EXERCISE: From the listing below, return every line with the string "computer" in it.

DATA FOR THE TASK:
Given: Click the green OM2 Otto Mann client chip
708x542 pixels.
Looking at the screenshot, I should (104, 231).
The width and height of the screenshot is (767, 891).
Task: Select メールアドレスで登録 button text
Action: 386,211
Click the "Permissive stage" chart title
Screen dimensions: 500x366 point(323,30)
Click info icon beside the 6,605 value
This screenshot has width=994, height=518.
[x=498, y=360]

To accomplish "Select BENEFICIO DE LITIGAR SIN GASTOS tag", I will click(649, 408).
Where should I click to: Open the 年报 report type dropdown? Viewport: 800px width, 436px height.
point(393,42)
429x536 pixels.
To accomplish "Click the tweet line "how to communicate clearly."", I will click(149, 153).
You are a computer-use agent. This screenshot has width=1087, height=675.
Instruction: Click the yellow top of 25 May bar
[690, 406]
---
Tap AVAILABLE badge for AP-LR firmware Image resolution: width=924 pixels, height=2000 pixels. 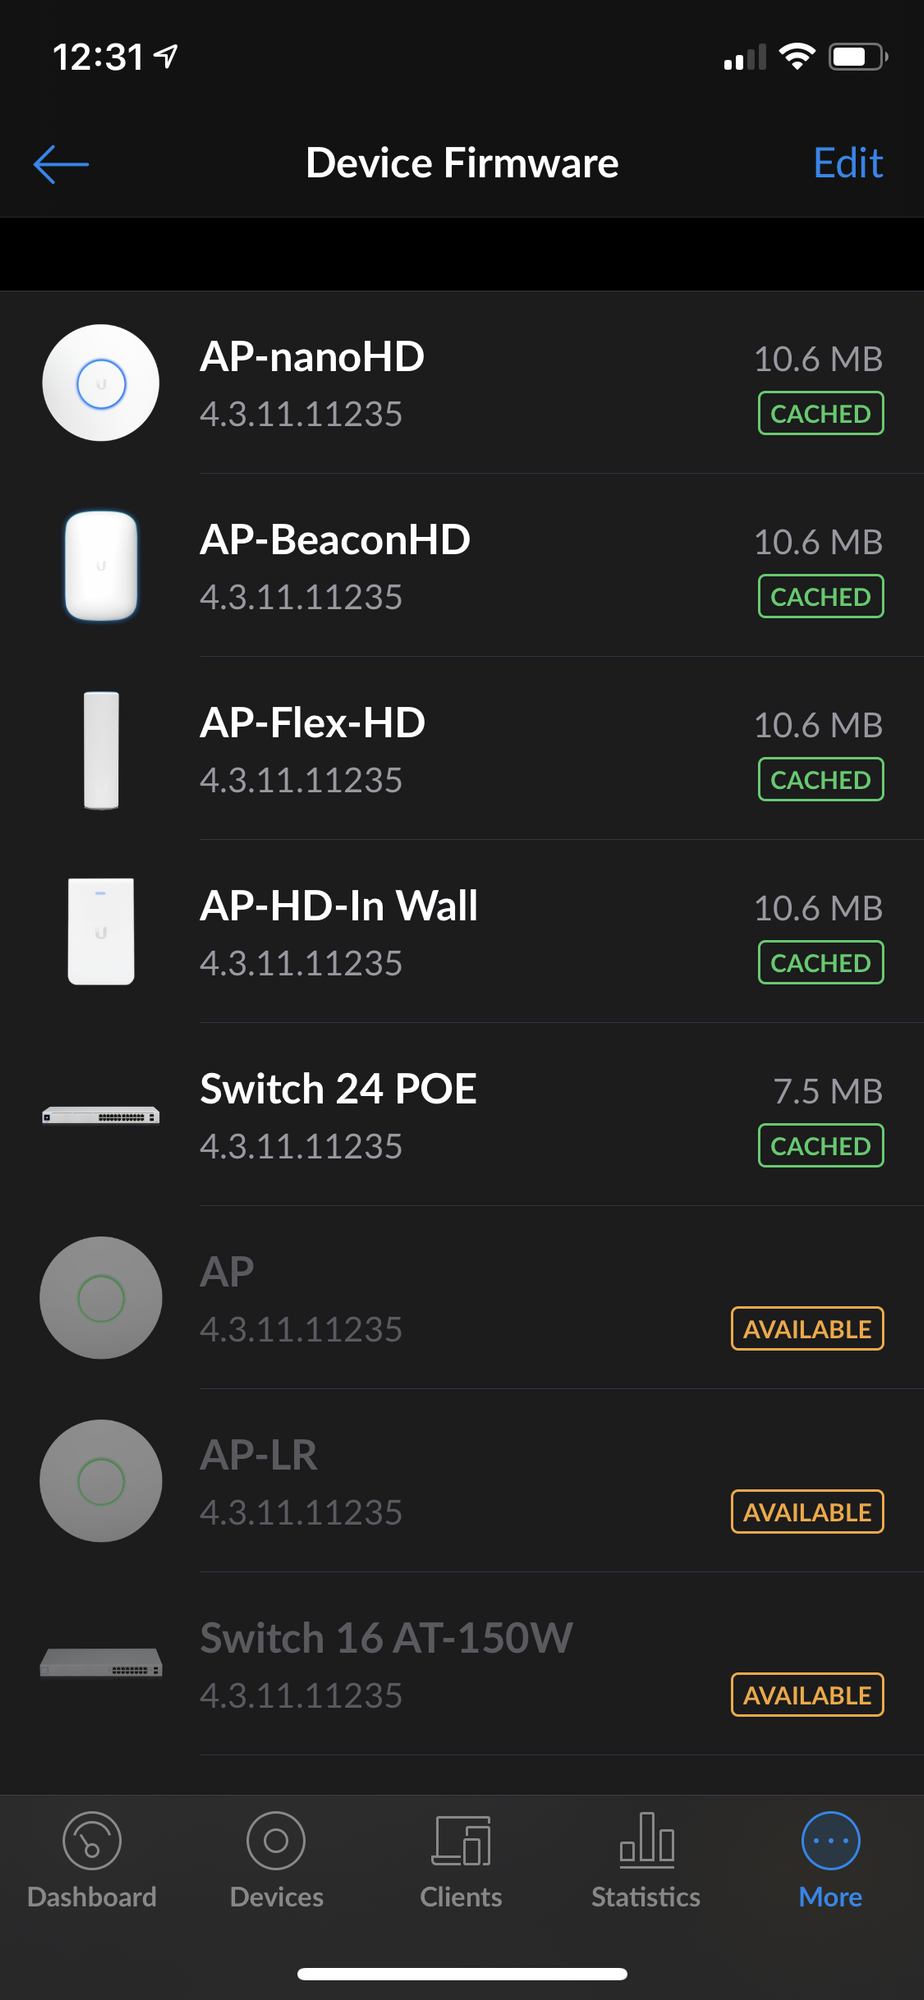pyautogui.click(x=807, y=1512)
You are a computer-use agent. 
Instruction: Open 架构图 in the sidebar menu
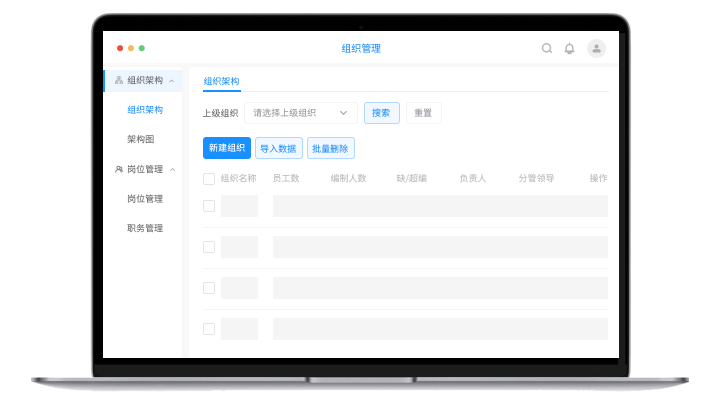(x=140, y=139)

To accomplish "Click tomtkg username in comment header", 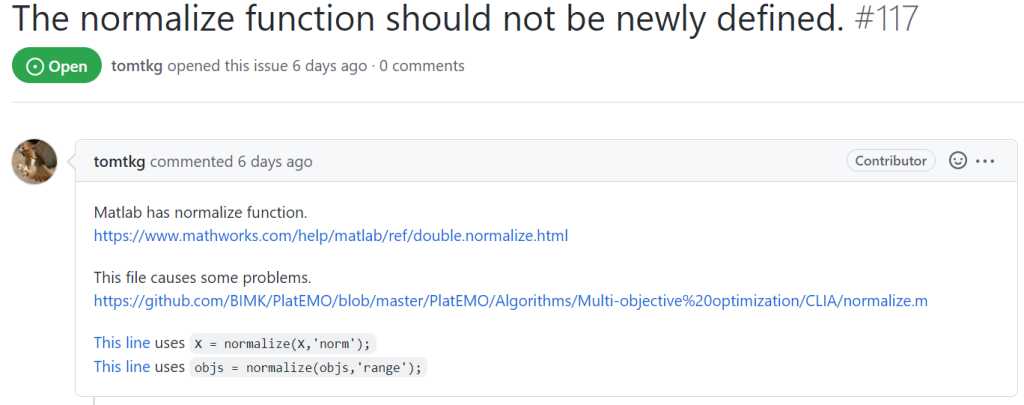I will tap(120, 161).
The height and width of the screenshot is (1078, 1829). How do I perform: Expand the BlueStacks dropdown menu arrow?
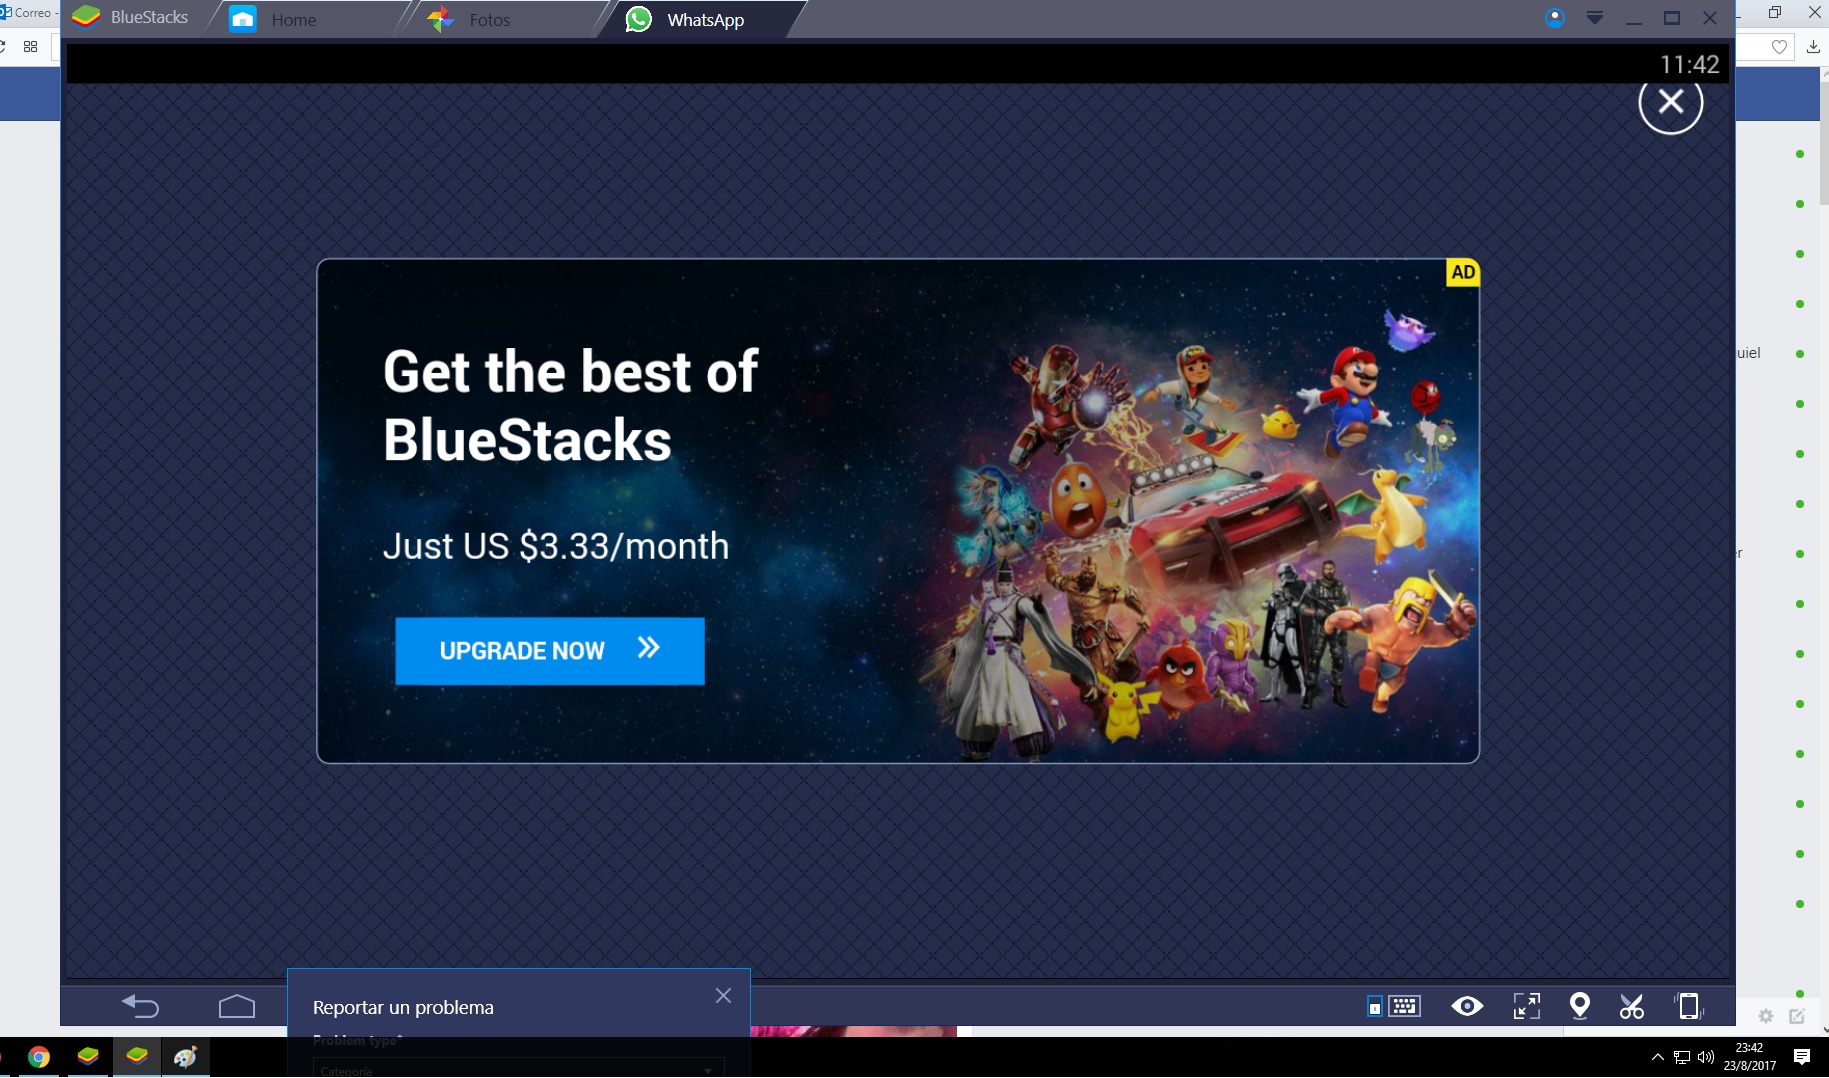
* * *
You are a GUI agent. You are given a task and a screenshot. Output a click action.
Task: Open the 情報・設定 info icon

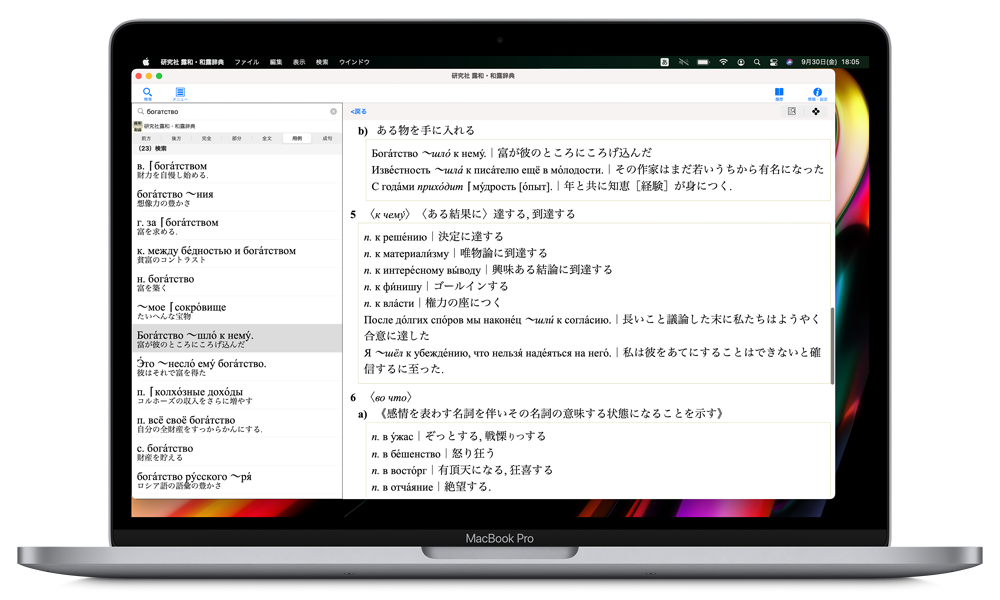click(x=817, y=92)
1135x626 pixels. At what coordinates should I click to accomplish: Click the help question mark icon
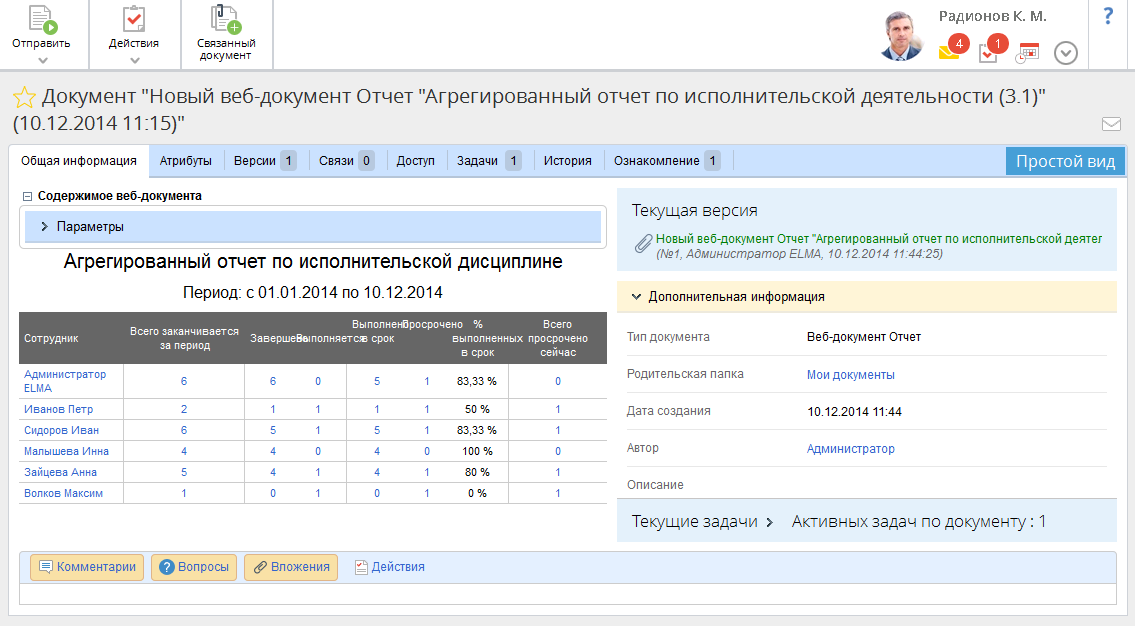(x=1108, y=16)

RESULT OF THIS TASK:
You are a computer-use agent. This screenshot has width=1087, height=675.
You are a computer-use agent. 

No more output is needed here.